Potatura Simonit-Sirch
Per la potatura, effettuata nell’osservanza dei cicli lunari idonei, ci siamo orientati verso l'utilizzo del sistema Guyot, anche se non nella sua forma convenzionale ma nella versione Simonit-Sirch. Si tratta di una riscoperta e una attualizzazione di tecniche praticate in passato nella gran parte dei vigneti. Oggi questa tecnica è sopravvissuta, ad esempio, nella forma della vite ad alberello pantesco di Pantelleria, prima pratica agricola a ottenere nel 2014 il riconoscimento di “patrimonio dell’umanità” da parte dell’Unesco.
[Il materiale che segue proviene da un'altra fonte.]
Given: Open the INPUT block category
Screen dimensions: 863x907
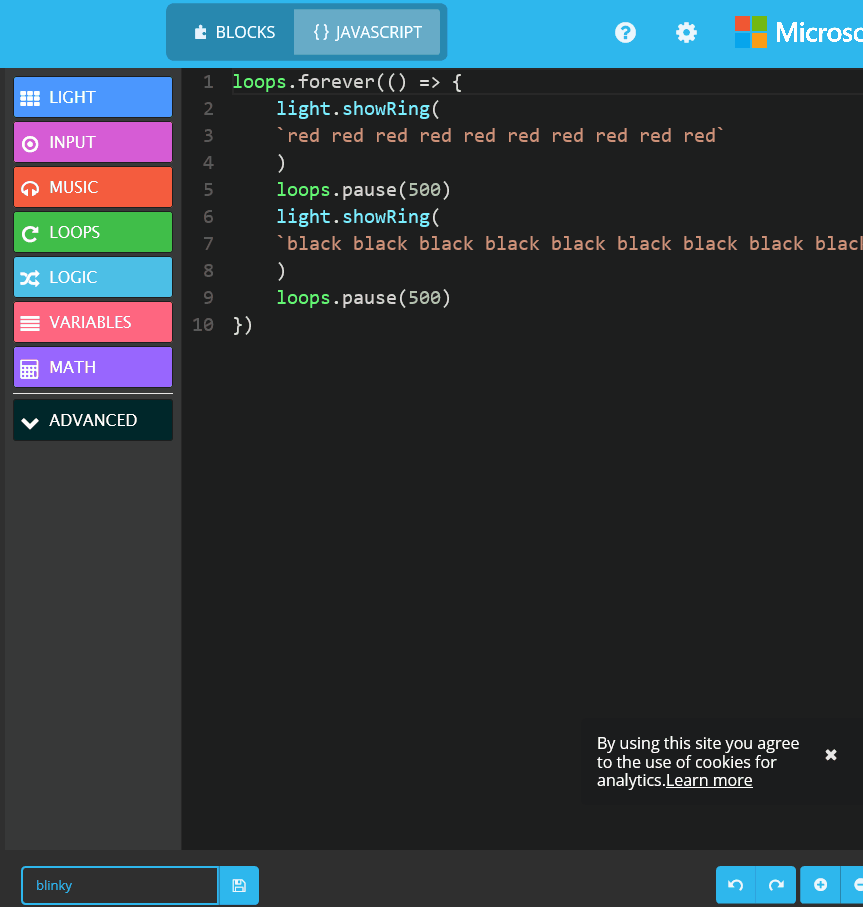Looking at the screenshot, I should [x=92, y=142].
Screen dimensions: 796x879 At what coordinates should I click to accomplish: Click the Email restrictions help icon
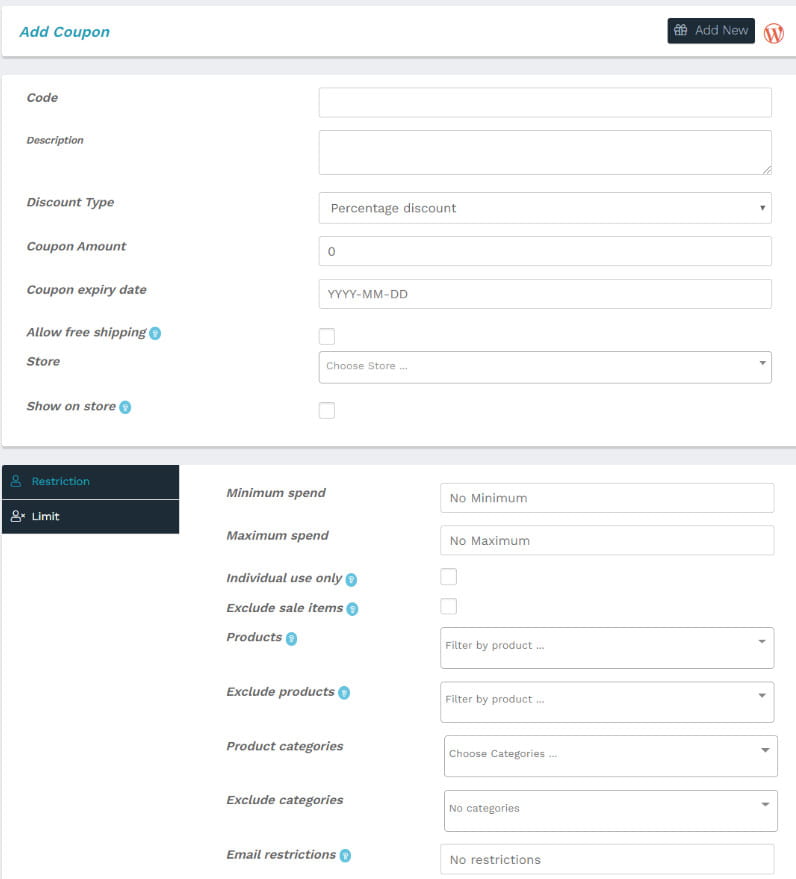pyautogui.click(x=345, y=855)
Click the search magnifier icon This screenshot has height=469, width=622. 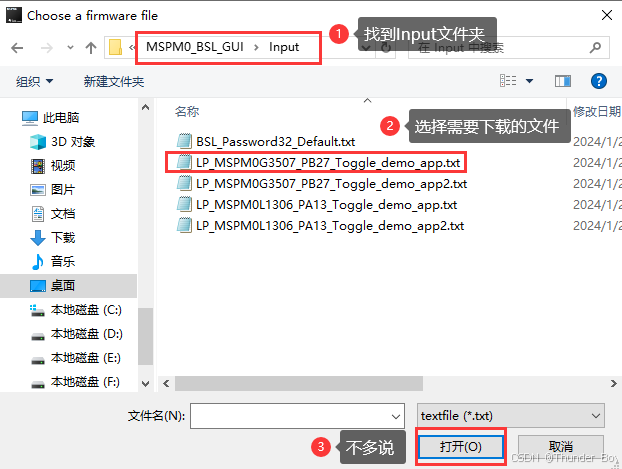coord(595,48)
La longevità dei vigneti allevati in questo modo - si è finalmente compreso dopo decenni di morìa nei vigneti europei dovuta a malattie del legno - dipende dal fatto che i tagli vengono effettuati sempre sul legno giovane, evitando tagli grossi che possano rappresentare un varco per gran parte di malattie.
Legature dei tralci
La nostra azienda per la legatura dei tralci, a differenza di molte che sono solite usare materiali plastici, ha deciso di riadottare la legatura con rami di vimini, raccolti all’atto della potatura del salice da vimini (salix viminalis). Tale specie arborea era, dalle nostre parti, quasi del tutto scomparsa; un lavoro di ricerca di qualche esemplare sopravvissuto ha permesso la ripiantumazione e poi, nel tempo, l’utilizzo nel vigneto.
La lunga storia del vino e del legno, il loro perfetto confarsi, la capacità del legno di conferire al vino il giusto grado di ossigenazione, la sua lenta decantazione e la sua progressiva chiarifica: sono queste le idee cardine che guidano il nostro lavoro e la nostra passione. Nel corso degli ultimi trenta-quaranta anni la gran parte delle cantine, per motivi principalmente economici, ha smesso di utilizzare questo materiale, sostituendolo prima col vetroresina, poi con l’acciaio, per recuperarne un utilizzo sotto la modalità del barricaggio. Noi restiamo saldi nei nostri convincimenti. Numerose sono le interazioni che si instaurano tra contenitore e contenuto, interazioni che determinano cambiamenti sostanziali su entrambi, cambiamenti piuttosto intensi che, se non correttamente sorvegliati e governati, possono diventare anche negativi. La porosità naturale del legno provoca la lenta e graduale microssigenazione del vino, di qui la sua maturazione e una buona parte del suo affinamento. Il legno,inoltre, cede al vino numerosi suoi costituenti e, a sua volta, ne riceve. Il più evidente di questi è il magnifico e rilucente cremor tartaro, o semplicemente tartaro, che si deposita sulle pareti interne della botte e che alle volte si può rinvenire sul fondo delle nostre bottiglie, lasciate più o meno invecchiare. Questo fenomeno, alle volte non gradito dal bevitore, è però segnale evidente di bassissima manipolazione e di naturalità del vino: basta fare attenzione all’atto della mescita, si tratta di particelle abbastanza grandi e quasi mai in grado di intorbidare il vino.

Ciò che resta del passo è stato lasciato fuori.